Merely mentioning medical reasons as a reason for not attending a public inquiry is not sufficient for the hearing to be adjourned either upon application for an adjournment being made (not present in this case) or on my own volition as the presiding Traffic Commissioner. There has to be tangible evidence in support, normally from a registered healthcare professional, that details what the diagnosis is, when it was diagnosed and that as a result of the functional limitations caused by that diagnosis the person concerned would be unable to attend the hearing as a witness either in person, or after reasonable adjustments were made; for example by the use of a video link.

Here the evidence presented by Mr Price was not supported by any evidence from a registered healthcare professional, did not explain what the resulting functional limitations were and did not satisfy me that Mr Price was unable to attend the hearing today as a witness with or without reasonable adjustments being made for him to attend. I was therefore not persuaded to adjourn the hearing on my own volition; it was fair and in the interests of justice to make a decision today in the absence of Mr Price just from the papers before me.

The public inquiry bundle was paginated to page 221. In addition there were the copies of emails placed on the file for my attention. There were no other documents before me.

All of my findings of fact are made after applying the civil standard of proof; what is more likely than not to have happened.

The operator had not complied with any of the Case Management Directions (pages 10 and 11 of the bundle) as no maintenance related documents had been received and Traffic Examiner Mr S Bateman had not been sent any raw data or any of the other evidence detailed in those directions.

The operator had not complied with the calling in letter because no financial documents had been received (as per page 7 of the bundle).

It was more likely than not that the operator was no longer of sufficient financial resources because it had failed to send any financial evidence to my office that demonstrated it had access to at least £4,800 as an average balance over the last three months.

The evidence of the DVSA was not in dispute and was accepted by Mr Price in his interview under caution.
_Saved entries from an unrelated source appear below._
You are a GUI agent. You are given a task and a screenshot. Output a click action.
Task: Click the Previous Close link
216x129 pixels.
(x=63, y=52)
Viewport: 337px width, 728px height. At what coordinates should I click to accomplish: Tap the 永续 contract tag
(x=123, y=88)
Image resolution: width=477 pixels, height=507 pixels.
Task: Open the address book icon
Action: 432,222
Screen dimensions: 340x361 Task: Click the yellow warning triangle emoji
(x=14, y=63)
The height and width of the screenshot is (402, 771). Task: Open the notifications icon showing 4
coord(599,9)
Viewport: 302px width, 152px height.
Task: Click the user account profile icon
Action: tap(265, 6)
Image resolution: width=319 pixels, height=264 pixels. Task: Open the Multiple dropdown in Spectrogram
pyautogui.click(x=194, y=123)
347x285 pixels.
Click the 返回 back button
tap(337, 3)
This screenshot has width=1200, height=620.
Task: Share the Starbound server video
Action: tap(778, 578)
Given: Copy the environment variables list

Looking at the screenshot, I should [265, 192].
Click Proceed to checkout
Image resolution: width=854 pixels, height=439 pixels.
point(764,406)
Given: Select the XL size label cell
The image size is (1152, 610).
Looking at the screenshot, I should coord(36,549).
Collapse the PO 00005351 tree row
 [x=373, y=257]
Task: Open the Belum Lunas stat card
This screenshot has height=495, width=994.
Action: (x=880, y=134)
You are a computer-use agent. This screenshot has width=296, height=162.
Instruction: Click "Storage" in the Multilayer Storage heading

I further find this evidence from the DVSA is credible, cogent and persuasive and I have accepted it as such.

I therefore find that all of the DVSA allegations of non-compliance are proven. Those proven allegations are repeated and adopted as my own findings of fact for the purposes of this decision. In essence they boiled down to:

(a) Vehicle DA12VDC being stopped on 14 June 2023 when the driver, a Mr Taylor, was not using a digital tachograph card and at a time when his driver qualification card had expired several weeks ago on 24 May 2023; and

(b) At that stop vehicle DA12VDC was transporting a skip full of material that was clearly insecure (see pages 80 and 81 for the photographs) and as a result there was a real risk to pedestrians, cyclists, motorcyclists and other road users from items falling from the skip and hitting them; and

(c) An immediate prohibition was issued for vehicle DA12VDC on 14 June 2023 as well as a £300 fixed penalty notice (the highest level of fixed penalty that can be issued); and

(d) Vehicle DA12VDC was specified on this operator’s licence on 31 May 2023 but was, in fact, being operated by AJB Skip Hire Ltd (of which Mr Price was a director from 16 May 2023 until 11 September 2023) which did not hold any type of operator’s licence; and

(e) This was admitted by Mr Price in his interview under caution (see page 87 of the bundle); and

(f) Mr Price also admitted that AJB Skip Hire Ltd were also operating vehicles DX57HBP and BX55UAH (see page 88 of the bundle) when it had no operator’s licence; and

(g) All vehicle were being parked at Mr Price’s home address (page 88); and

(h) Mr Price accepted in his interview under caution that the authorised operating centre for this licence, OD1113030, had not been used for 5 years (page 86).

It was therefore more likely than not that Mr Price was lending his operator’s licence to AJB Skip Hire Ltd.

It was more likely than not that AJB Skip Hire Ltd, of which Mr Price was a director at all material times, was operating without an operator’s licence because (a) it did not have an operator’s licence and (b) you cannot lend an operator licence to another legal entity; they are not transferrable.

It was more likely than not that Mr Price knew he could not park any vehicles at his home address for the past 5 years because (a) the licence checklist dated 09 September 2022 and signed on 15 September 2022 by Mr Price (pages 29 to 40) clearly states the operating centre was “The Yard, Brandon Way, West Bromwich, B70 9PW” (page 34), (b) the actual physical copy of the operator’s licence records that operating centre on it and (c) the “Notes” section at the end of the operator’s licence (specifically at note number 6) deals with the use of unauthorised operating centres and how an address not first authorised by a Traffic Commissioner cannot be used.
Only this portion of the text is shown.